> DATA SHOWN:
•••••

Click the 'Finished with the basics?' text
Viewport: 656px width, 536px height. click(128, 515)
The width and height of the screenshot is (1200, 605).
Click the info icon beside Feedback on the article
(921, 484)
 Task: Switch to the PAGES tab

•••••

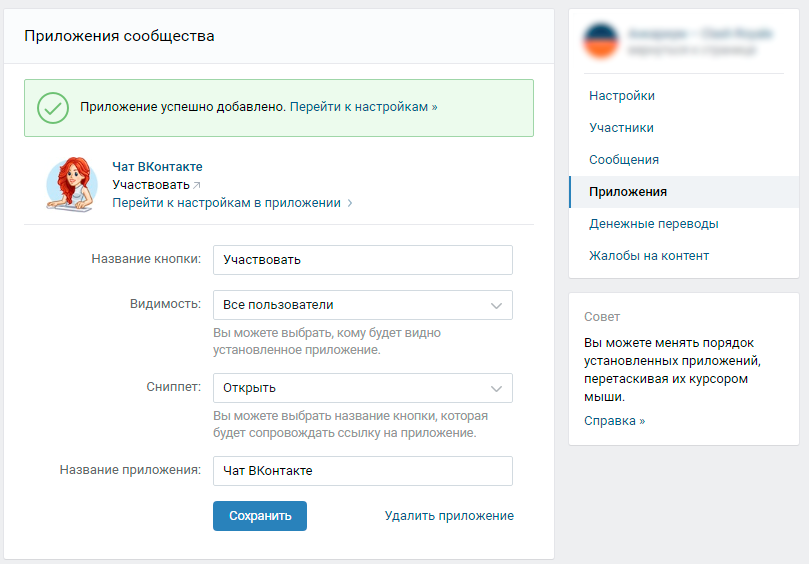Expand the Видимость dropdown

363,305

•••••

> TASK GOAL: For this exercise, please output exactly the lines above starting at the line with "Click the 'Finished with the basics?' text" and ending at the line with "Task: Switch to the PAGES tab", ends included.

> SOLUTION FOR THIS EXERCISE:
Click the 'Finished with the basics?' text
Viewport: 656px width, 536px height. click(128, 515)
The width and height of the screenshot is (1200, 605).
Click the info icon beside Feedback on the article
(921, 484)
 Task: Switch to the PAGES tab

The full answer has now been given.